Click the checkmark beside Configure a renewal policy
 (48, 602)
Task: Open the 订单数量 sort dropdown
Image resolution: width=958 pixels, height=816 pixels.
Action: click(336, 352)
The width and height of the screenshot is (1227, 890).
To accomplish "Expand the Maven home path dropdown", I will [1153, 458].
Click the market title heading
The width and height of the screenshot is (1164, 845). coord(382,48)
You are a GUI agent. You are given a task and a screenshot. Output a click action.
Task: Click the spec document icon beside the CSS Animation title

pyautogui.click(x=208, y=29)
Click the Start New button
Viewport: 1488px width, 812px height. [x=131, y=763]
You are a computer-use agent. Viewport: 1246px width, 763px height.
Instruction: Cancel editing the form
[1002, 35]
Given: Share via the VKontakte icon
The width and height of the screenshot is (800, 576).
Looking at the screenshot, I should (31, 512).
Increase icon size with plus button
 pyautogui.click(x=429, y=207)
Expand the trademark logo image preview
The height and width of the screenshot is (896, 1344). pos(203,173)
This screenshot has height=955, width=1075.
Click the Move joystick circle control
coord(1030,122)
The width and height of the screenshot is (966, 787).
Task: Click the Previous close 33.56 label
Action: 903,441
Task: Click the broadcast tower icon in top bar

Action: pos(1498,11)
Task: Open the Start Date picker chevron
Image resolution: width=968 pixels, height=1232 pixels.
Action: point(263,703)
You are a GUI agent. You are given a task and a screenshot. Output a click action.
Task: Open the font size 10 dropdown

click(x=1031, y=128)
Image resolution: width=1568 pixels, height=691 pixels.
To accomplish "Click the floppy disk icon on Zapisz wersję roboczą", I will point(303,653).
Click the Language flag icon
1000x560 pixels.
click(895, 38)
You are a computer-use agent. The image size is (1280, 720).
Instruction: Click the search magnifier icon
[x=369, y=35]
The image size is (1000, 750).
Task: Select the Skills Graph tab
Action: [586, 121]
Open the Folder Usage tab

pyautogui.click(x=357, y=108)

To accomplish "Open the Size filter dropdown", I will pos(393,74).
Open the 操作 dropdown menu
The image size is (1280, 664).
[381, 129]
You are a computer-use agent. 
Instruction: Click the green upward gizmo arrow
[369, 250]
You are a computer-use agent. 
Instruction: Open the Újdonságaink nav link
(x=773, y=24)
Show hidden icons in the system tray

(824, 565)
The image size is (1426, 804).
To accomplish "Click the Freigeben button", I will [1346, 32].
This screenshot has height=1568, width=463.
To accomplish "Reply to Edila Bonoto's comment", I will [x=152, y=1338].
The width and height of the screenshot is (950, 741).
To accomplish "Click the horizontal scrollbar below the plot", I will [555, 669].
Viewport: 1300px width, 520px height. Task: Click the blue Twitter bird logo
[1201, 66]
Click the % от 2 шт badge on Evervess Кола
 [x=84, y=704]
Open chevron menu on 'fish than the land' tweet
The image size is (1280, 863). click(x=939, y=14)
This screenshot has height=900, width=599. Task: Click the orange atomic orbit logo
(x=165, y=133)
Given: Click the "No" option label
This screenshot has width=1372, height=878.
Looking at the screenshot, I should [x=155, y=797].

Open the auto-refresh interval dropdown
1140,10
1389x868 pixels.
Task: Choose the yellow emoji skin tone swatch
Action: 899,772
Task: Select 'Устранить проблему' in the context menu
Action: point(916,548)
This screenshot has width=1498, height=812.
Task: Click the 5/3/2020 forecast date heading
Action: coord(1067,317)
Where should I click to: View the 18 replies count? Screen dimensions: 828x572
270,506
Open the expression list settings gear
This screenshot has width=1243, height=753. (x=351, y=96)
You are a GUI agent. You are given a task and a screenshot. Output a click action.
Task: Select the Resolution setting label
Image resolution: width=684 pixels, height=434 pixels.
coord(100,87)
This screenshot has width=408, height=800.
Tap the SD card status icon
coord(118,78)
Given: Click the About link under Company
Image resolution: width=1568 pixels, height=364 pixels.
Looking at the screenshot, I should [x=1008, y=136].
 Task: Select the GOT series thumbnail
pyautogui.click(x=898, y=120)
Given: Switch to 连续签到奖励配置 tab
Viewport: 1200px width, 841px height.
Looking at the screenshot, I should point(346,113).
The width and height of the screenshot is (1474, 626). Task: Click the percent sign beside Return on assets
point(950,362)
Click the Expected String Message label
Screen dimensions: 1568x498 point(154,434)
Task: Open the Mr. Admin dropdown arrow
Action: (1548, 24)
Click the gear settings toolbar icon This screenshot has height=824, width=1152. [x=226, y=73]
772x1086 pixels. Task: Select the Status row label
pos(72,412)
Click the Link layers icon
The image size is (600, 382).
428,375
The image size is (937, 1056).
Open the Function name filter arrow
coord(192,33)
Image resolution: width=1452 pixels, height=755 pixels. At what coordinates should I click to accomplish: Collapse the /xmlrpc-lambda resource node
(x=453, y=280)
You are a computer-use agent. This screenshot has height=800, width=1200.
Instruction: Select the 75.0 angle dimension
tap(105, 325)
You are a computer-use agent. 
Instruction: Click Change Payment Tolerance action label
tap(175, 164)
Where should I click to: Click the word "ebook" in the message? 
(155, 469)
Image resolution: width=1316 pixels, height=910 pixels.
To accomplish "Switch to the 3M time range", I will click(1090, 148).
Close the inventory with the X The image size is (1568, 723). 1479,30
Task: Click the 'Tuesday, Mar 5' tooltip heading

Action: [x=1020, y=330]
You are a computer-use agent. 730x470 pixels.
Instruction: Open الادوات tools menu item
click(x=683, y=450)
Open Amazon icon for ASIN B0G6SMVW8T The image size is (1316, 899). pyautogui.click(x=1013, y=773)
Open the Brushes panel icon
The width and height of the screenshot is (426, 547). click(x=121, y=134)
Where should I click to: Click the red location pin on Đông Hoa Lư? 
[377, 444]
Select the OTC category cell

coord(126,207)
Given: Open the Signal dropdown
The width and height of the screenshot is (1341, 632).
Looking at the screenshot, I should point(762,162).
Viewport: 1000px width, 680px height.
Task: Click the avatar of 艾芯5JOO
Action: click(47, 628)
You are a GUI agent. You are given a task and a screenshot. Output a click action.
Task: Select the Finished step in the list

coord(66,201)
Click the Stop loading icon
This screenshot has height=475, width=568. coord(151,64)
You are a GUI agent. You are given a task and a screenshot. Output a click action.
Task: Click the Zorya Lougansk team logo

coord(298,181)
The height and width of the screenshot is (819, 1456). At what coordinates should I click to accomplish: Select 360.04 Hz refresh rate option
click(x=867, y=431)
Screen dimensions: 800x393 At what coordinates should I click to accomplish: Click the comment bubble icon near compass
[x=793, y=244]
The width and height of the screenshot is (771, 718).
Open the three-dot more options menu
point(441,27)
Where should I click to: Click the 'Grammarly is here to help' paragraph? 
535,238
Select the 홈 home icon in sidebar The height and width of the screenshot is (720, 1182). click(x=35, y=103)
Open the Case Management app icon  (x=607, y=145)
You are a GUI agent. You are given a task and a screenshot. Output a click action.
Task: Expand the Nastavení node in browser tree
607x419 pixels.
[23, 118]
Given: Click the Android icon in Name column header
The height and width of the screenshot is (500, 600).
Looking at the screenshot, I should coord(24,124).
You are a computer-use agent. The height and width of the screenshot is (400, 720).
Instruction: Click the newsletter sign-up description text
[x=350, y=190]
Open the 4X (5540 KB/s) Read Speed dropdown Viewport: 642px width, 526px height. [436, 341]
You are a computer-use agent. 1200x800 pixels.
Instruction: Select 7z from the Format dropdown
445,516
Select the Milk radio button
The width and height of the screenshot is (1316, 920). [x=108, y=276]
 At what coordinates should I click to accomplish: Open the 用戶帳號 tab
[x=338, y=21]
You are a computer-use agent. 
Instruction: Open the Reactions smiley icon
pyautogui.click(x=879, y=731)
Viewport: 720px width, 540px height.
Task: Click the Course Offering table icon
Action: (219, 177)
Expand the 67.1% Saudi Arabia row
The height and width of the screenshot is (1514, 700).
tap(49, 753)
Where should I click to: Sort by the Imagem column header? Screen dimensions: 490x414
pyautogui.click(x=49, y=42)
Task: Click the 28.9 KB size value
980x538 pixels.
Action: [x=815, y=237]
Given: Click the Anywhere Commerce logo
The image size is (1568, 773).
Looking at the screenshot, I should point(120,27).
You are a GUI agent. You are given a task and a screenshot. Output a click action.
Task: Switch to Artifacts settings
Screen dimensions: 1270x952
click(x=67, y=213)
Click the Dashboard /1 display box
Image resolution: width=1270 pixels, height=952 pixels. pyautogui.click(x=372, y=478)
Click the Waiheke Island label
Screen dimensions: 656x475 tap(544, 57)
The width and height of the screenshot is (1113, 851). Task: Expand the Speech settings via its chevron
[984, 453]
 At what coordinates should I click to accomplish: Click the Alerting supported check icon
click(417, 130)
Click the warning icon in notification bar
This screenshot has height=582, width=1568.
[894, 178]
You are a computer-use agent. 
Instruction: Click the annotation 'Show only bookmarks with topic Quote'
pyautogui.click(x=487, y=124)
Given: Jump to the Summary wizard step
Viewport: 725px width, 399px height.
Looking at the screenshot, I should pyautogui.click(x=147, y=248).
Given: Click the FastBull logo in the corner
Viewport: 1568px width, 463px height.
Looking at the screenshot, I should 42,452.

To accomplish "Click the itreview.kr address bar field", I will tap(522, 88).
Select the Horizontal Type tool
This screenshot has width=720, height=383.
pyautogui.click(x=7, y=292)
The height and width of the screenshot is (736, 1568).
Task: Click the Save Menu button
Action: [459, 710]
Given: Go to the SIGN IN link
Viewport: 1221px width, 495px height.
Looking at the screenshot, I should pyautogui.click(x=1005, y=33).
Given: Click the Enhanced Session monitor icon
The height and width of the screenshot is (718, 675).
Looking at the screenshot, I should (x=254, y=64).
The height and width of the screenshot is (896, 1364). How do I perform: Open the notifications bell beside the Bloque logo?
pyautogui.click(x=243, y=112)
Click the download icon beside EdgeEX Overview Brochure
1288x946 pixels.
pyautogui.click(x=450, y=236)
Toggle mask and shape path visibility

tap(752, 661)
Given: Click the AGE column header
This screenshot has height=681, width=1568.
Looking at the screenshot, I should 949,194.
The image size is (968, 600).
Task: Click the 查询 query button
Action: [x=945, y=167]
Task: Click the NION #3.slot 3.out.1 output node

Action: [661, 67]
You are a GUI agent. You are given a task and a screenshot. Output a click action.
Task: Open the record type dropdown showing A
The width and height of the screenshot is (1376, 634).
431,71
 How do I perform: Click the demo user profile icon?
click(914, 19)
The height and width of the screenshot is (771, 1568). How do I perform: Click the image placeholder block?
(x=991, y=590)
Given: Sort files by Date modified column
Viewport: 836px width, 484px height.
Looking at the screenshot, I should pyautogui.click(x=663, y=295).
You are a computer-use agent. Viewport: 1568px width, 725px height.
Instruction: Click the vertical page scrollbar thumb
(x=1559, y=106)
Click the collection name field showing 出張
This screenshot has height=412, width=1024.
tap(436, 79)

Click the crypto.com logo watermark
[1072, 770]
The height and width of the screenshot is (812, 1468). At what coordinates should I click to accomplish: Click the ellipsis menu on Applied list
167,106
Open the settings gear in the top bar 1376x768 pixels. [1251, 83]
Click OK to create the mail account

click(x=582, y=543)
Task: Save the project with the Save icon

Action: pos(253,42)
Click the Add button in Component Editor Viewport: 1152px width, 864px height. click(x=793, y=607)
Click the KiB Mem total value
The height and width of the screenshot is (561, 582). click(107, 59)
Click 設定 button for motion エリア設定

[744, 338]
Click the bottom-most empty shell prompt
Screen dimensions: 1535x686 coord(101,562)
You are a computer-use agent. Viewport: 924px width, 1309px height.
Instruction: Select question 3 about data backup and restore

What the exercise asks:
Pull out all lines containing the word "home" from the entries above.

Task output:
To accomplish "Expand the Maven home path dropdown", I will [1153, 458].
Select the 홈 home icon in sidebar The height and width of the screenshot is (720, 1182). click(x=35, y=103)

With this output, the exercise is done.